Another new venture for me was to get my airbrush working so I could do a nice red beauty inspired wide pinstripe. I can tell that messing around with this new medium will be fun. Once I found the perfect balance in the gun I faded a rich black into a redwood color to complete the theme. The bottom was done in a mixed dark olive tint but, I learned epoxy can be slightly finicky opposed to poly in dark tint application, in regards to evenness of color, but it still looks nice in person.
Before laminating the top, I carefully stained the bass stringer to resemble redwood matching the wood in the drive system. As a special touch I put his company logo on the tail. A while back I had silk screened some t-shirts for him. The screen was just laying around so I thought, "Why not."

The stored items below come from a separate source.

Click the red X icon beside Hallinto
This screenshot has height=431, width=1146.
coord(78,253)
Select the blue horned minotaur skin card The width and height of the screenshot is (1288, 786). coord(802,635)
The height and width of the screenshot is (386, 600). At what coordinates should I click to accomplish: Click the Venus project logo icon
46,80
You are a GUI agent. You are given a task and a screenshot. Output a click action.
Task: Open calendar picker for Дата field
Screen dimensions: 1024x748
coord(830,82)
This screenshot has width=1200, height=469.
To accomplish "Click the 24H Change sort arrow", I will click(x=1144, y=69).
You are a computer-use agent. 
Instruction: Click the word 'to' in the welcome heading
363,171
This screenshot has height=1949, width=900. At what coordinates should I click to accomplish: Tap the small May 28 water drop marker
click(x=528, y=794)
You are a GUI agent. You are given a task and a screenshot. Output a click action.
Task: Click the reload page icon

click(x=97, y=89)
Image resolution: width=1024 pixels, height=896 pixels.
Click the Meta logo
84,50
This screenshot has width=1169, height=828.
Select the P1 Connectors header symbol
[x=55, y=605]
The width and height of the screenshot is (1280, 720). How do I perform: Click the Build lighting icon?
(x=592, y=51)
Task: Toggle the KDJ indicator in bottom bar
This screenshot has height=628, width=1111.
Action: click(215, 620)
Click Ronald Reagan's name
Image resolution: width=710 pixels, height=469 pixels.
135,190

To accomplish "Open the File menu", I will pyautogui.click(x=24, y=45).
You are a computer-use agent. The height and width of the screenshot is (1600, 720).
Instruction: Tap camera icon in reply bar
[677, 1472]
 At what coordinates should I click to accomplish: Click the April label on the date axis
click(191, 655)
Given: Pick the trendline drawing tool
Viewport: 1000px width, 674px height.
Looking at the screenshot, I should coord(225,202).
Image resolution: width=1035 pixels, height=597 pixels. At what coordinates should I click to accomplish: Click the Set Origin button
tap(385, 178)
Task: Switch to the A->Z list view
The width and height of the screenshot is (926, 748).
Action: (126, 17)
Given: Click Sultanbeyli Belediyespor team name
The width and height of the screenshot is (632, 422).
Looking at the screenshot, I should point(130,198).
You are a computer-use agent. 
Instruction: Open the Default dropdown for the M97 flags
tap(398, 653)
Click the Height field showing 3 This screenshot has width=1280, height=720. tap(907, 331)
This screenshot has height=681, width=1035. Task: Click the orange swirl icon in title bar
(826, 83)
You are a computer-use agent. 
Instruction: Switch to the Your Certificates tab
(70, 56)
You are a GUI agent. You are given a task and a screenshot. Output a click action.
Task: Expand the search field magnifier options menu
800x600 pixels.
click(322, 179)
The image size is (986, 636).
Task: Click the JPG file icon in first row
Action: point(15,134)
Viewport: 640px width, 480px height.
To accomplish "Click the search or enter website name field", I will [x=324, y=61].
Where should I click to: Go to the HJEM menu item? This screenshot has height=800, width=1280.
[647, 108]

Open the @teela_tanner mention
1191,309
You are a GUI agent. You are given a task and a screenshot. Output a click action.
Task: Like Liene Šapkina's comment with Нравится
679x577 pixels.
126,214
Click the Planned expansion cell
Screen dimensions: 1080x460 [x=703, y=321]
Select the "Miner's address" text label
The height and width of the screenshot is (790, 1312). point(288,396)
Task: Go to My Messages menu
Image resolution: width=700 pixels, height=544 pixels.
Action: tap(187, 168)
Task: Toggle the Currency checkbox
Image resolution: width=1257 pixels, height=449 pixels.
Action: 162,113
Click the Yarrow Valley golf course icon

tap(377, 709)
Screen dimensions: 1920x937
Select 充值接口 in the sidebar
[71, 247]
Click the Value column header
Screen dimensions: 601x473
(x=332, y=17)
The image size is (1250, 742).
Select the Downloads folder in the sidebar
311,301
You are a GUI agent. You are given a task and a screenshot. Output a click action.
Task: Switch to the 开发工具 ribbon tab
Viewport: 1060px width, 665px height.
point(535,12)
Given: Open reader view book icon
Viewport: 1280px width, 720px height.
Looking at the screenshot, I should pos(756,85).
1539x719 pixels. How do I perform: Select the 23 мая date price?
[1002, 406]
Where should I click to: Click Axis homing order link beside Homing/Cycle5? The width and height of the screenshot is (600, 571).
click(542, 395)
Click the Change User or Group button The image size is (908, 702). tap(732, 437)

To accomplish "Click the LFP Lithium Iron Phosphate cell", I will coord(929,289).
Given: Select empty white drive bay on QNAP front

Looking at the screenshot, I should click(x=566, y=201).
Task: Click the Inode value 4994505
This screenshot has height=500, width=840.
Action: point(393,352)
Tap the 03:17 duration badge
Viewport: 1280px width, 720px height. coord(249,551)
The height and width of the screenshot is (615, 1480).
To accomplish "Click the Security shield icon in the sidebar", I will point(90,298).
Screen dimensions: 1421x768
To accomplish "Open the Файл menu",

After all this attention to making the most custom surf craft for my best mate, we are left with the beautiful Olive Pit. Pulled from my oven like a hot olive pizza the board was ready, and luckily the swell provided us with some surf. We can both say this is a very functional design after riding it on some juice. With the volume pushed out even through the rails from the slight dome of the deck it feels confident under the chest, for small and bigger waves, a quiver killer of sorts.
Dims 6'2" x 12.5" x 19.5" x 14" x 2.5" polyurethane blank, with resin research epoxy, and a vented leash plug. Glassed to Last!
Wednesday, March 11, 2015
Setup to win with True Ames Twins; my personal favorite, and an option to stabilize it's wild nature with a nubster. Since this board was going to a different climate and heading up in a plane at high pressure, a vented leash plug sounded like a good idea; which for now seams like a mainstay in all my builds.
When it came to glassing I had some fun with colors and fashioned a deck patch pattern that I've always wanted to duplicate. I started with an epoxy 4oz bottom with 4oz tail patch in butter yellow, followed by three layers of 4oz on the deck in light blue tint causing a nice optical green mix on the rails. Mixing tints this way is like painting for me, each one an experiment with intention for artistic results. I'm really excited to hear how his trip went in South America and how this twinny fared in the far off shores of Chile. Enjoy my friend, may she serve ye' well!